* Start *

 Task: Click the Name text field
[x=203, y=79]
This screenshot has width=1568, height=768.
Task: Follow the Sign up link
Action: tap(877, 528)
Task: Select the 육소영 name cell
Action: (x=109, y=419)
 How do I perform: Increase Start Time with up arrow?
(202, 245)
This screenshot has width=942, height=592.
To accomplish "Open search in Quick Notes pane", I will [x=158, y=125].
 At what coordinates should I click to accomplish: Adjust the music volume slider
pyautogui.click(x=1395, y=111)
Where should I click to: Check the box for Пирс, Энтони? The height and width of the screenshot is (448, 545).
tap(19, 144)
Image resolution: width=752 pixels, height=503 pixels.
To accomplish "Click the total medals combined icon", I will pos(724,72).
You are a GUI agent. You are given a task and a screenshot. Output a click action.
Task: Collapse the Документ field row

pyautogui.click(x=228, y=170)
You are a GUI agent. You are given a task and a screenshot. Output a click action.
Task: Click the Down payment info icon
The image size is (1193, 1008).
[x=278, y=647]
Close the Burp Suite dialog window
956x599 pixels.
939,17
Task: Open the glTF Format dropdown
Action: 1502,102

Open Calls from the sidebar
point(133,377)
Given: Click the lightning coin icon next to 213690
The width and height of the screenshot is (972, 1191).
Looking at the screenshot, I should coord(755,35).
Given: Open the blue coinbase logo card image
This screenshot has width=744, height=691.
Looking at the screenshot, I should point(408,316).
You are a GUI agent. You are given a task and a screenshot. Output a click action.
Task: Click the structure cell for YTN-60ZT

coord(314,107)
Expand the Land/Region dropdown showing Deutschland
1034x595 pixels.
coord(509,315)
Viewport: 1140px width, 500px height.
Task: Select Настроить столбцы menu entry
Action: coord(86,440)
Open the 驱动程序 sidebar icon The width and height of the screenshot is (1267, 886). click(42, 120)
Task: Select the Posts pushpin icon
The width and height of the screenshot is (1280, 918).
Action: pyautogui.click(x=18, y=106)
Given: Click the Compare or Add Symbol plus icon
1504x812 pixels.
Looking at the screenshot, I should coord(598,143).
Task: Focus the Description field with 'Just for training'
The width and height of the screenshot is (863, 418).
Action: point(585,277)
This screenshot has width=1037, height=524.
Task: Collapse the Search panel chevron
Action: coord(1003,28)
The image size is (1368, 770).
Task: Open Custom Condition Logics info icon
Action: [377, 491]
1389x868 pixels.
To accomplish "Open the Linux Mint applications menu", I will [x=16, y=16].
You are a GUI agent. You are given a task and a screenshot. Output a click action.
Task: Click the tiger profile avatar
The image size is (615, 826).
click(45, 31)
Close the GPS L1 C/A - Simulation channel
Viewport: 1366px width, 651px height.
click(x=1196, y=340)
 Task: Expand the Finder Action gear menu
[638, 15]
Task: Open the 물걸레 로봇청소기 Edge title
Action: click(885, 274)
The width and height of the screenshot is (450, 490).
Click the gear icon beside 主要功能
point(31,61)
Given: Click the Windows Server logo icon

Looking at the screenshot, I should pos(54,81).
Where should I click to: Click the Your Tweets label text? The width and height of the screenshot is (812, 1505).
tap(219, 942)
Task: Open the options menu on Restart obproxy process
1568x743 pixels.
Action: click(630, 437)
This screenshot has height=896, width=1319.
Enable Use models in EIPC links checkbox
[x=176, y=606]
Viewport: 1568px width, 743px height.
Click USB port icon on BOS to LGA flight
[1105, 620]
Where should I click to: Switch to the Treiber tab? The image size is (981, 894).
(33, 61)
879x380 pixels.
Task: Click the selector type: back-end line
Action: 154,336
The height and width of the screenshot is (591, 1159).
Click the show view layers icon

* End *

## SHORT EXERCISE:
Reproduce the records from the line containing "How do I perform: Increase" down to the line containing "pyautogui.click(x=228, y=170)", both ends included, with the requests kept as they are and every coordinate in the answers offset by 69.

## REPLY TO THE TASK:
 How do I perform: Increase Start Time with up arrow?
(271, 314)
This screenshot has width=942, height=592.
To accomplish "Open search in Quick Notes pane", I will [x=227, y=194].
 At what coordinates should I click to accomplish: Adjust the music volume slider
pyautogui.click(x=1464, y=180)
Where should I click to: Check the box for Пирс, Энтони? The height and width of the screenshot is (448, 545).
tap(88, 213)
Image resolution: width=752 pixels, height=503 pixels.
To accomplish "Click the total medals combined icon", I will pos(793,141).
You are a GUI agent. You are given a task and a screenshot. Output a click action.
Task: Collapse the Документ field row

pyautogui.click(x=297, y=239)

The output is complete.